Feds: Harvard fellow hacked millions of papers

Jul 19, 2011 By JAY LINDSAY , Associated Press

(AP) -- A Harvard University fellow who was studying ethics was charged with hacking into the Massachusetts Institute of Technology's computer network to steal nearly 5 million academic articles.

Aaron Swartz, 24, of Cambridge, was accused of stealing the documents from JSTOR, a popular research subscription service that offers digitized copies of more than 1,000 academic journals and documents, some dating back to the 17th century.

In an indictment released Tuesday, prosecutors say Swartz stole 4.8 million articles between September 2010 and January after breaking into a computer wiring closet on MIT's campus. Swartz, then a student at the Harvard's Center for Ethics, downloaded so many documents during one October day that some of JSTOR's computer servers crashed, according to the indictment.

Prosecutors say Swartz intended to distribute the articles on file-sharing websites.

Swartz turned himself in Tuesday and was arraigned at U.S. District Court, where he pleaded not guilty to charges including wire fraud, computer fraud and unlawfully obtaining information from a protected computer. He was released on $100,000 unsecured bond and faces up to 35 years in prison, if convicted.

"Stealing is stealing whether you use a computer command or a crowbar, and whether you take documents, data or dollars," U.S. Attorney Carmen Ortiz said in a statement. "It is equally harmful to the victim whether you sell what you have stolen or give it away."

A call to Swartz's attorney wasn't immediately returned. Swartz is due back in court Sept. 9.

A spokeswoman for JSTOR said Tuesday that Swartz had agreed to return all the articles, so the company can ensure they aren't distributed.

"We don't own any of this content. We really have to responsible stewards of it," said spokeswoman Heidi McGregor. "We worked hard to find out what was going on. We worked hard to get the data back."

A Harvard spokesman said Swartz was placed on leave from a 10-month fellowship after the university learned about the investigation. He said the fellowship ended last month.

Swartz had legitimate access to JSTOR through Harvard, but the company has usage restrictions that would have prevented such colossal downloads.
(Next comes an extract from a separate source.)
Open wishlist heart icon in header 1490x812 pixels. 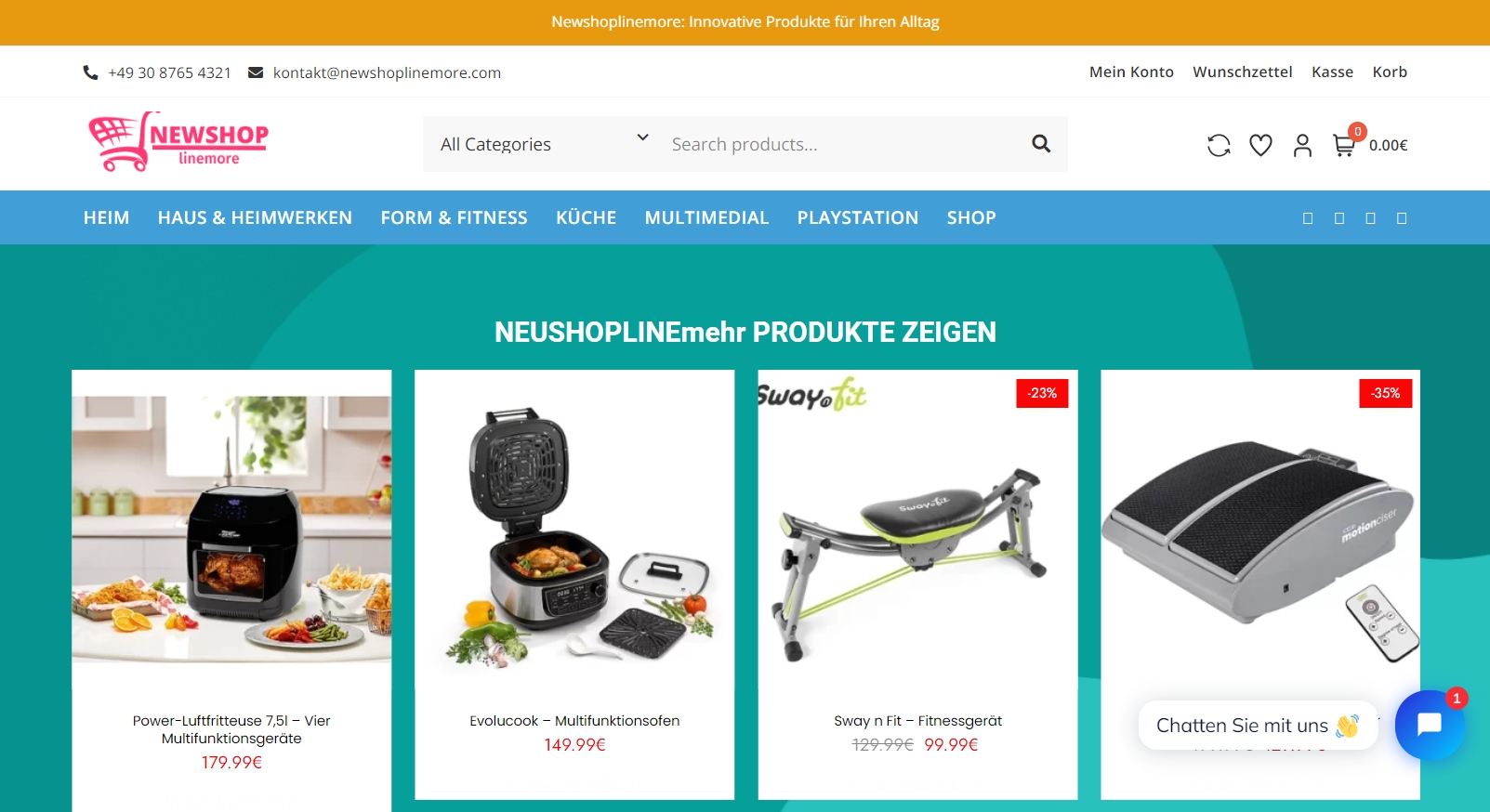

The nonprofit JSTOR, founded in 1995, enables libraries to save space, time and labor by digitally storing centuries worth of academic journals. Its oldest publication is a Proceedings of the Royal Society of London from 1665.

Its annual subscription fees can cost a large research university as much as $50,000.

According to the indictment, Swartz connected a laptop to MIT's system in September 2010 through a basement network wiring closet and registered as a guest under the fictitious name, Gary Host, in which the first initial and last name spell "ghost." He then used a software program to "rapidly download at extraordinary volume of articles from JSTOR," according to the indictment.

In the following months, MIT and JSTOR tried to block the recurring and massive downloads, on occasion denying all MIT users access to JSTOR. But Swartz allegedly got around it, in part, by disguising the computer source of the demands for data.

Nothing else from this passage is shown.